Last night I tried out Opus 4.6 on a personal project involving animating in Gaussian Splats where the final result is output as a video.
In the past, AI coding agents could usually reason about the code well enough that they had a good chance of success, but I’d have to manually test since they were bad at “seeing” the output and characterizing it in a way that allowed them to debug if things went wrong, and they would never ever check visual outputs unless I forced them to (probably because it didn’t work well during RL training).
Opus 4.6 correctly reasoned (on its own, I didn’t even think to prompt this) that it could “test” the output by grabbing the first, middle and last frame, and observing that the first frame should be empty, the middle frame half full of details, and the final frame resembling the input image.

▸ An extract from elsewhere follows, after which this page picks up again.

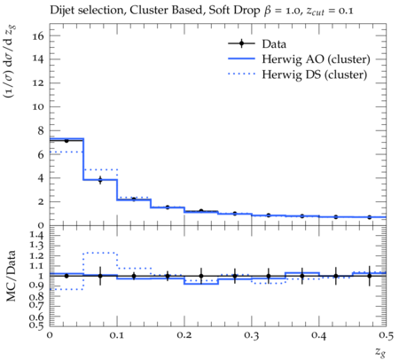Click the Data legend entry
[257, 43]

That alone wouldn’t have impressed me that much, but it actually found and fixed a bug based on visual observation of a blurry final frame (we hadn’t run the NeRF training for enough iterations).
In a sense this is an incremental improvement in the model’s capabilities. But in terms of what I can now use this model for, it’s huge. Previous models struggled at tokenizing/interpreting images beyond describing the contents in semantic terms, so they couldn’t iterate based on visual feedback when the contents were abstract or broken in an unusual way. The fact that they can do this now means I can set them on tasks like this unaided and have a reasonable probability that they’ll be able to troubleshoot their own issues.
I understand your exhaustion at all the breathless enthusiasm, but every new models radically changes the game for another subset of users/tasks. You’re going to keep hearing that counterargument for a long time, and the worst part is, it’s going to be true even if it’s annoying.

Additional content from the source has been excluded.